▸ **WORK ITEM**
Look through the material that follows and show every line with the string "agent".
BEGIN SOURCE DATA
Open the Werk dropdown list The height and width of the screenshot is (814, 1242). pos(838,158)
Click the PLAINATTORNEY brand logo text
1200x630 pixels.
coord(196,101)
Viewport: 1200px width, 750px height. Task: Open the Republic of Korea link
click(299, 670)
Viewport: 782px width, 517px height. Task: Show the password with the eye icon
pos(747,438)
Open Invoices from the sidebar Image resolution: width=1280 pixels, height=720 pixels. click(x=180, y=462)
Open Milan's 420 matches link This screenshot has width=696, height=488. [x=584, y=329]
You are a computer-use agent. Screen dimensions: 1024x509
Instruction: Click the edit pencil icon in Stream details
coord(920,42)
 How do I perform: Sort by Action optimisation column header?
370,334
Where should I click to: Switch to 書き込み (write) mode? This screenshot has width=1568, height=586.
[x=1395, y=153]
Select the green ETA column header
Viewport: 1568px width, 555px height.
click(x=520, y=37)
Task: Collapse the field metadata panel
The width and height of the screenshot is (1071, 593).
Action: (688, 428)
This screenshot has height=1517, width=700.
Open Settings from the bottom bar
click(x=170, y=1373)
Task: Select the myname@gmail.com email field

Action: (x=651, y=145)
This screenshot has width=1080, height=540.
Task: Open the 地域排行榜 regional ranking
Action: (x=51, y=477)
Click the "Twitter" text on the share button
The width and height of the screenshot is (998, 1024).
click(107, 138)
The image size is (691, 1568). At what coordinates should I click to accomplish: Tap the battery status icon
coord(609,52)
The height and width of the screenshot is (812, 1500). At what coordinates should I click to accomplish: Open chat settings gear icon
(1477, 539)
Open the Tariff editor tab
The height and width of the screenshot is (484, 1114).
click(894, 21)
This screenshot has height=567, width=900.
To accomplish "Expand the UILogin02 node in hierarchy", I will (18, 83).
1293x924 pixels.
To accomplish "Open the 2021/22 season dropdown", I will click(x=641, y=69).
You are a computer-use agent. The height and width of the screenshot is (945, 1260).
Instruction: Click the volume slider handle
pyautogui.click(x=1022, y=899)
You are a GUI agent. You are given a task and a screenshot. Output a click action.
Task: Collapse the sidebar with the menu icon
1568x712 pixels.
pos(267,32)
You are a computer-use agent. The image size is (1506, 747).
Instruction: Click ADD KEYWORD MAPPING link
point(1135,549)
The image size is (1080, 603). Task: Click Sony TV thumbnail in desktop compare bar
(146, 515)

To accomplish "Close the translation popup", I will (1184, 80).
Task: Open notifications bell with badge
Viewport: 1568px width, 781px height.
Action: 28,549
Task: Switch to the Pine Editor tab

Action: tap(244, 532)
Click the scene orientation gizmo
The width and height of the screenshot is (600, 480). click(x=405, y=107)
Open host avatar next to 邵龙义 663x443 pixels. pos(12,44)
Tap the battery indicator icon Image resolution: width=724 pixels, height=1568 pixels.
END SOURCE DATA
▸ **SOLUTION TO THIS TASK**
You are a computer-use agent. Screen dimensions: 1024x509
You are a computer-use agent. The height and width of the screenshot is (945, 1260).
You are a GUI agent. You are given a task and a screenshot. Output a click action.
You are a computer-use agent. The image size is (1506, 747).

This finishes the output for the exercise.